→ **Text section**:

I'm going to work on my "needed paperwork" this summer so I can cross the boarder by next year....

I've heard about Simcoe and I'd like to make a trip one year...


----------



## PapawSmith

ErieRider said:


> I have always wanted to ice fish bays de noc as I hear it is really fun for walleye but both Simcoe and BDN is pushing your time limits.


Little Bay de Noc, Gladstone MI area, is a great time but it has suffered a severe decline in fish numbers in recent years. They had some huge illegal netting activities that locals say are largely to blame. The netting was done by local natives and the numbers were astounding, truly very difficult to believe, and the punishments were, of course, a joke.
I would still travel there myself, but expect your shanty time to be more a beer drinking social time with your buddies than a fishing adventure. I've had ten hour days that show two fish on the ice and hours between signs of life on the Vex. 
If you were to go, and it was all about fish, I would recommend a guide that uses portable gear as opposed to permanent shacks. Much easier for them to stay on the bite. I'm fine with a slower bite, cold beer, hot food, and a roomy comfortable shack on those trips myself.


----------



## ParmaBass

I'm partial to Chautauqua. Been there prolly half a dozen times and never really had a bad trip. $15 for a daily license and that gets you 50 Perch. I never noticed any taste difference, they taste just like Lake Erie Perch to me. Fishing in 40-60' of water is pretty cool too... Nice easy 2 hour drive from the Cleveland area. I plan on going there MLK weekend IF there's ice.

→ **Data under study**:
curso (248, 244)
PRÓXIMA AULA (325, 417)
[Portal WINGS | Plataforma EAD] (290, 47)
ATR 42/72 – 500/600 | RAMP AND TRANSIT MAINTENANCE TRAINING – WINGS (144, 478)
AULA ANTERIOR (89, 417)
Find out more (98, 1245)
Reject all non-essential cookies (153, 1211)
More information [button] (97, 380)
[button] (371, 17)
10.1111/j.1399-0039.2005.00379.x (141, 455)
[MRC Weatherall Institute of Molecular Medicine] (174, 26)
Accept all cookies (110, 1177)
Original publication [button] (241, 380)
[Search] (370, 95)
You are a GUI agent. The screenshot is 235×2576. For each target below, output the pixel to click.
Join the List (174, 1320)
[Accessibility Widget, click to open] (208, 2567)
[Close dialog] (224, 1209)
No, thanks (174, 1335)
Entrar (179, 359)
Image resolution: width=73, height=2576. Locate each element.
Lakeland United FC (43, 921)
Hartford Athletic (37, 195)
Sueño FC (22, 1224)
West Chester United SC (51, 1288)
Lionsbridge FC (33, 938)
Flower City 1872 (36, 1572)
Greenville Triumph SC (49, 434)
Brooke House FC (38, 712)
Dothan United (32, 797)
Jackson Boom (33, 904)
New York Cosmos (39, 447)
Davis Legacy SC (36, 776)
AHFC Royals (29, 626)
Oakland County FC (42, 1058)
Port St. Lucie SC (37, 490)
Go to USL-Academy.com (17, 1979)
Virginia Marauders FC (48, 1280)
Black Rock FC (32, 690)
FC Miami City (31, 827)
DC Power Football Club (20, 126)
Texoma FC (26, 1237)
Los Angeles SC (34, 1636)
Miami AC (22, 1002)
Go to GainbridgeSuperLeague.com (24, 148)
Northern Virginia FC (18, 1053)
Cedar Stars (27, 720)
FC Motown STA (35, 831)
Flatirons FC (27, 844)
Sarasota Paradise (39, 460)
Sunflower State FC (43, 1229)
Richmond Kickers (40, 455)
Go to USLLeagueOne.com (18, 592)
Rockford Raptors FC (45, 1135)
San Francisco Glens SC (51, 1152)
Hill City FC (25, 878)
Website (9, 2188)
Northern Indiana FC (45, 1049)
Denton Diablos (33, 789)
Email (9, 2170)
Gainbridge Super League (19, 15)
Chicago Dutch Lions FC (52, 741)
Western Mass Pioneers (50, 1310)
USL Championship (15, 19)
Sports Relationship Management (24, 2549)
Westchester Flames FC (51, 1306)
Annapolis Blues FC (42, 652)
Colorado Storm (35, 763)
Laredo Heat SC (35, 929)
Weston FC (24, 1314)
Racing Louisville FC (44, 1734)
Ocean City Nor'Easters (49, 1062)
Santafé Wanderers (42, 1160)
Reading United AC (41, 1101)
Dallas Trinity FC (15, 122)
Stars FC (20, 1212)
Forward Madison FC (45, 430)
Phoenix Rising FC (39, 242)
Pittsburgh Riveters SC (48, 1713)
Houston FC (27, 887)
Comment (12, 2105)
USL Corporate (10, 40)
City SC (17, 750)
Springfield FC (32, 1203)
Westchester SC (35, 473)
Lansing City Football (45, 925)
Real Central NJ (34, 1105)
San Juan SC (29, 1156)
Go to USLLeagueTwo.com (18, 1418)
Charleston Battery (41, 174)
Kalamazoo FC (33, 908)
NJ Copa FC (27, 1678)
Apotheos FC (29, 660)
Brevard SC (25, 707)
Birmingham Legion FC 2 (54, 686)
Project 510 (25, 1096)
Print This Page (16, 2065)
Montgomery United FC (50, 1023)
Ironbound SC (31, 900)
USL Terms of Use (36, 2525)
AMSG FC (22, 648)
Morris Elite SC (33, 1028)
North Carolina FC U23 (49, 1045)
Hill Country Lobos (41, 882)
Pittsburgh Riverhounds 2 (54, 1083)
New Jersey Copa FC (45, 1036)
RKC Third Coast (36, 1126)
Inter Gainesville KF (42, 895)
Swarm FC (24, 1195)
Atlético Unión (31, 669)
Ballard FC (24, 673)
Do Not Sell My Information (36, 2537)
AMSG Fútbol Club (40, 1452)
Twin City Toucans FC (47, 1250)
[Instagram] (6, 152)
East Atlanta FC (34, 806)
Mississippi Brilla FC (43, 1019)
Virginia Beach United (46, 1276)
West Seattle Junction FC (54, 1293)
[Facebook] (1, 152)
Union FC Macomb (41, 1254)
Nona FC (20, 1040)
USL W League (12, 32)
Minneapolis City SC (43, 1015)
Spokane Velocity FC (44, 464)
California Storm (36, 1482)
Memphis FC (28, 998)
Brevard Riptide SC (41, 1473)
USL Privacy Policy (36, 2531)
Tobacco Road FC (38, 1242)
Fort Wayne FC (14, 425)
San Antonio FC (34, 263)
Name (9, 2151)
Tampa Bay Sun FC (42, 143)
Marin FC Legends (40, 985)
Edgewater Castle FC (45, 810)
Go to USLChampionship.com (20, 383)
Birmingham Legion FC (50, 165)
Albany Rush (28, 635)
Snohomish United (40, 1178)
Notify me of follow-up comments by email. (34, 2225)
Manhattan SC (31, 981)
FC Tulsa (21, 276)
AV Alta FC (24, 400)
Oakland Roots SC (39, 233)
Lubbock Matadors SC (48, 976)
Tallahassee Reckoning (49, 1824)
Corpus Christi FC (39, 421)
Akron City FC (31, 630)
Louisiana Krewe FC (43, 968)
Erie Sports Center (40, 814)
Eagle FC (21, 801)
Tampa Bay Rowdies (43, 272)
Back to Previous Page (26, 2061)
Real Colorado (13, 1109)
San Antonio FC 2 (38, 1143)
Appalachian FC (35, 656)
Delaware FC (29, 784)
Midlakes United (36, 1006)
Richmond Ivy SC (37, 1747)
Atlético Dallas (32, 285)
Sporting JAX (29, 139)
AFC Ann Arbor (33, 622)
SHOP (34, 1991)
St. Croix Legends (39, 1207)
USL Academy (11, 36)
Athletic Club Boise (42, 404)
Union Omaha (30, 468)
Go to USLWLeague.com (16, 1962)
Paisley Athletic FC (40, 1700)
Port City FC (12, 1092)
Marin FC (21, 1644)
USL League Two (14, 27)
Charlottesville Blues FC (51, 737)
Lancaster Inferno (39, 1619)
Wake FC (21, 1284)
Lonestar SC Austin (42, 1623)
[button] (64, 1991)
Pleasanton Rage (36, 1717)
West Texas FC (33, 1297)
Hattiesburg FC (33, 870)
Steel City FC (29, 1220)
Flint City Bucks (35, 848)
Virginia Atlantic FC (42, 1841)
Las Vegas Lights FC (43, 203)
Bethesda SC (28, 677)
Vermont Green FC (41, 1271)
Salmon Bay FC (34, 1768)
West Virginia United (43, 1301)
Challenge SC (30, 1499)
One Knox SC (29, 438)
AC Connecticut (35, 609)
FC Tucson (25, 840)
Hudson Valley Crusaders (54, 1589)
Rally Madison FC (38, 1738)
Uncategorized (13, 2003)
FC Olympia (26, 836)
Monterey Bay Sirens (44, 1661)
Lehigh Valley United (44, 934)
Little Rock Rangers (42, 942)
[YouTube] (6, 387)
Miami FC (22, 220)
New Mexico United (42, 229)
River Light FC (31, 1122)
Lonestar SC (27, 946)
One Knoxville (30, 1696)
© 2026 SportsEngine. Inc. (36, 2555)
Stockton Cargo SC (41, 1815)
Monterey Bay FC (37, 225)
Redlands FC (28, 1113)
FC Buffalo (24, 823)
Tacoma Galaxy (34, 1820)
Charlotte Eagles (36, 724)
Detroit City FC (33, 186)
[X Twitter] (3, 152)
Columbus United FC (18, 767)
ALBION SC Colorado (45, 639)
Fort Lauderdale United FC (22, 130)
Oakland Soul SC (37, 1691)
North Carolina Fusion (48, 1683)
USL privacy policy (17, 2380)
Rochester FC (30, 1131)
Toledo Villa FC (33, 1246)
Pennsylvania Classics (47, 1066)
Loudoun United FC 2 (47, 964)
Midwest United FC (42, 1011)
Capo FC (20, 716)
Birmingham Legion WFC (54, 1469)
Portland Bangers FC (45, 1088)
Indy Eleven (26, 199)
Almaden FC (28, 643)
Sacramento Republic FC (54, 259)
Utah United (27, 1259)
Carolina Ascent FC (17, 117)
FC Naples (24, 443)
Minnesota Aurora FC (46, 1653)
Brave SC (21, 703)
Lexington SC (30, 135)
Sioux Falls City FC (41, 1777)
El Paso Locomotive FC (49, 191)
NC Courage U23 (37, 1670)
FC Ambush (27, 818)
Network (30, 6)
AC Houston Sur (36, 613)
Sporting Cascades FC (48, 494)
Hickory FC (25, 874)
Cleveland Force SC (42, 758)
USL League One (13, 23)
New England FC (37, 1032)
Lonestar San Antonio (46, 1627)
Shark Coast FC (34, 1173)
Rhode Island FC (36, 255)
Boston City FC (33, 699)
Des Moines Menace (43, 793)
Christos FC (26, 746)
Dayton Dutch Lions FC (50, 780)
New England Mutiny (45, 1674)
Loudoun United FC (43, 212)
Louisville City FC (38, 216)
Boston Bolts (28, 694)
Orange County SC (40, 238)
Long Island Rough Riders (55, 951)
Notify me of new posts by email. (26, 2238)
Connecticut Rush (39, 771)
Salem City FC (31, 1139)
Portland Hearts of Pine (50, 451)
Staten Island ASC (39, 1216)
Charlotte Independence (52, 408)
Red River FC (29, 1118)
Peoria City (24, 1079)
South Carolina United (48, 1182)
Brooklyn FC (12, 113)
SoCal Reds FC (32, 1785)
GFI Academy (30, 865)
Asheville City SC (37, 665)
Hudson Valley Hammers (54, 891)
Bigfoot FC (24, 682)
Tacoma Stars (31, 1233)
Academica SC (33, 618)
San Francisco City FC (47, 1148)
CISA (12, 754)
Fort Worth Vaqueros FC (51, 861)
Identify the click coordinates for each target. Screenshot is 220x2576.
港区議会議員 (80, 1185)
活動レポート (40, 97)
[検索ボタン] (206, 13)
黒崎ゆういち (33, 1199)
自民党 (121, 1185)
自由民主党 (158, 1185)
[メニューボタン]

→ **Prompt 1**:
Summarize the ice fishing thread in two sentences.
→ **Prompt 2**:
Please pick up the ice fishing thread after its final sentence and continue it.
The entries are separate material, unrelated to the ice fishing thread.

→ **Written reply 1**:
PapawSmith says Little Bay de Noc has seen a severe decline in fish numbers, which locals largely blame on illegal netting, and recommends a guide with portable gear for anyone focused on catching fish. ParmaBass prefers Chautauqua, where a $15 daily license allows 50 perch, and plans to go there MLK weekend if there's ice.

→ **Written reply 2**:
----------



## revpilot

Simcoe Ck out our last trip

http://www.ohiogamefishing.com/community/showthread.php?t=193313



heading up next week weather permitting, will post some more perch porn hopefully!!


----------



## johnboy111711

I'll second everything Parma said! Chautauqua.... Daddies!


----------



## thebige22

revpilot said:


> Simcoe Ck out our last trip
> 
> http://www.ohiogamefishing.com/community/showthread.php?t=193313
> 
> 
> 
> heading up next week weather permitting, will post some more perch porn hopefully!!


rev, checked out last years post. What area of the lake were you fishing? Looking at going up in February.

TheBigE22


----------



## Weekender#1

The 3rd and 4th weekend of Jan there is the largest fishing tourney in the nation at Houghton Lake, MI. Some beer tents around and a great time. It is called Tip Up Town where from Pike to Blue Gill are in the tourney. No entry fee's that I know of but a great time. The biggest inland lake in the state so not a crowd around you where ever you fish. Go fish then party with outdoors people through the night. All I can do is strongly recommend the trip. Look it up on line I am sure there will be plenty of info there. You can and will drive your vehicle to your fishing spot out on the lake. I hear there is 9 inches of ice now.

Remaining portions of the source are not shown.